**Supplied material**:
◆ ◆ ◆ ◆ ◆ ◆ ◆

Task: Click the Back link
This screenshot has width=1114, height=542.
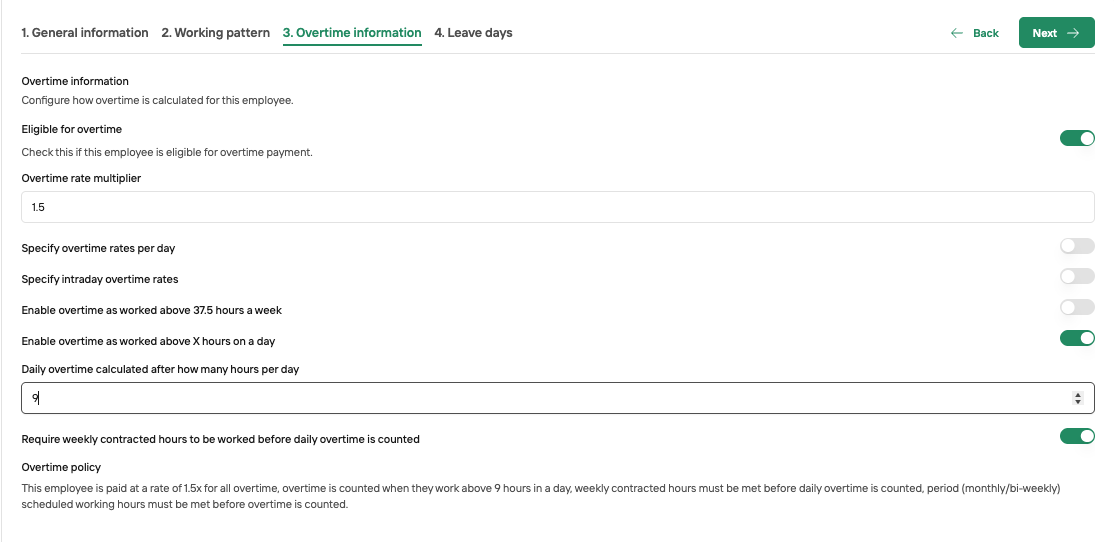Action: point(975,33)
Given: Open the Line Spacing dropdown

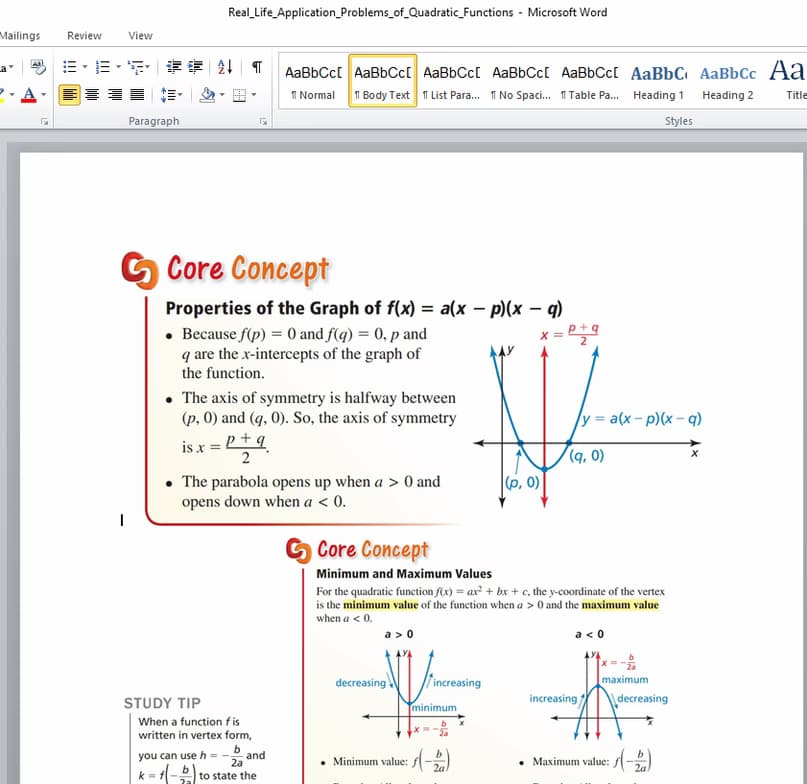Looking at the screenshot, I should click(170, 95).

◆ ◆ ◆ ◆ ◆ ◆ ◆

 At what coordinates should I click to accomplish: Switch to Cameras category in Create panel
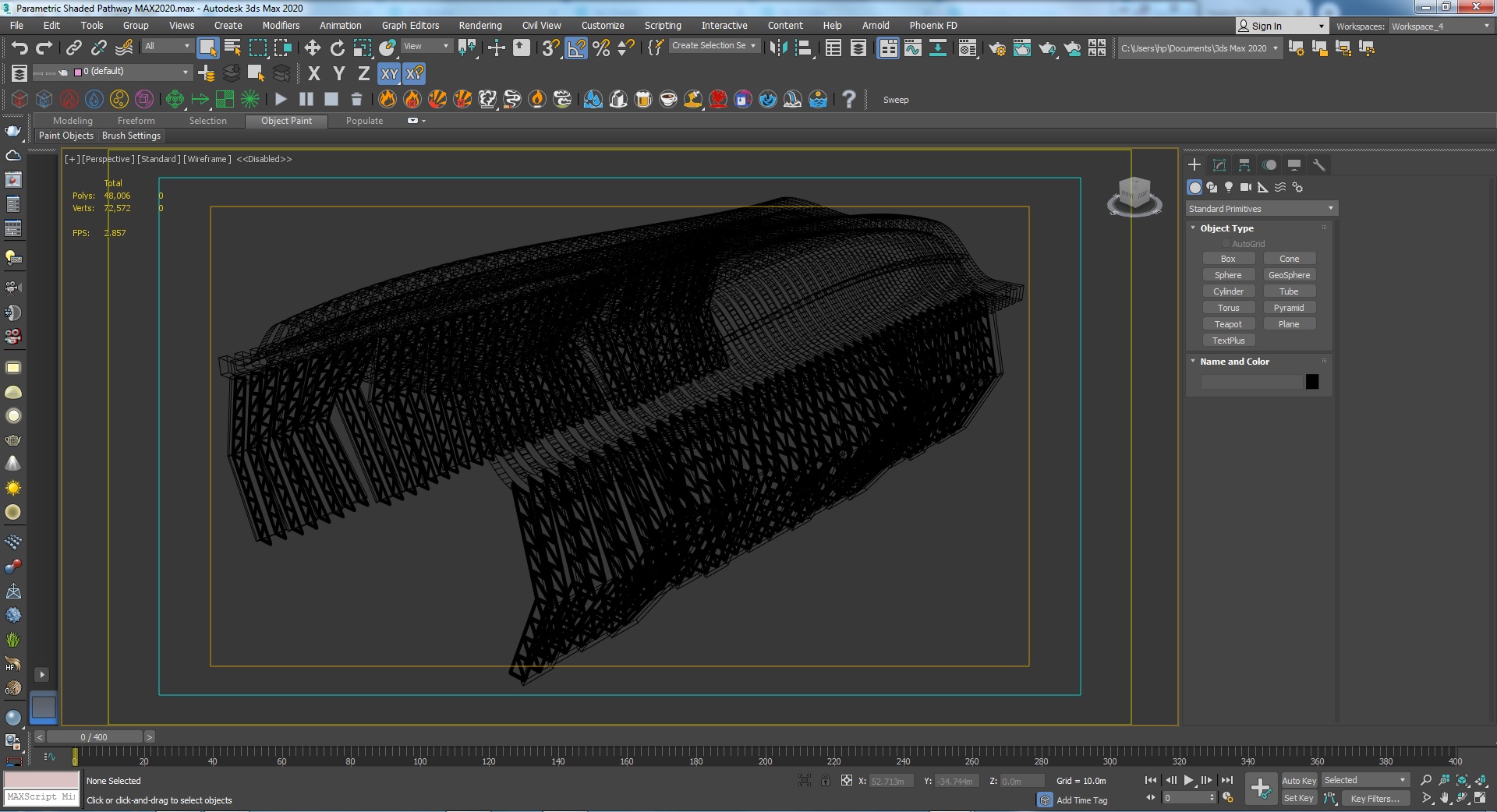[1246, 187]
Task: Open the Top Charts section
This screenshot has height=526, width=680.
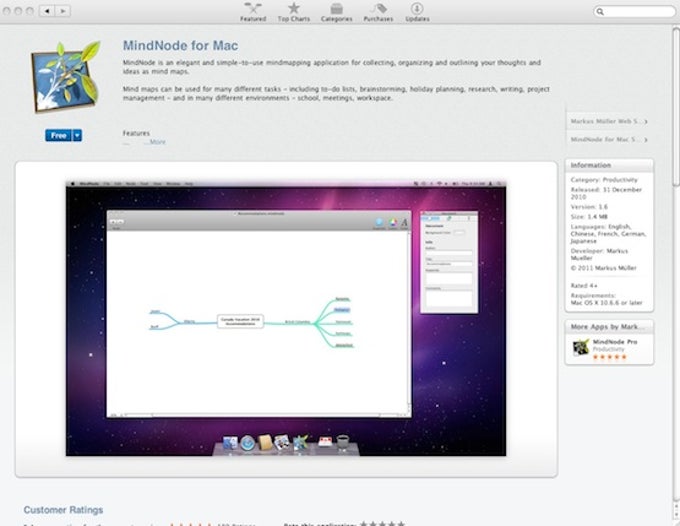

◆ ◆ ◆ ◆ ◆ ◆ ◆

**Task brief**:
In the data above, take the line with "At what coordinates", the line with "This screenshot has height=526, width=680.", and every line between, and set them down exactly without pictures.

**Exercise answer**:
 At what coordinates should I click to accomplish: Switch to Cameras category in Create panel
[1246, 187]
Task: Open the Top Charts section
This screenshot has height=526, width=680.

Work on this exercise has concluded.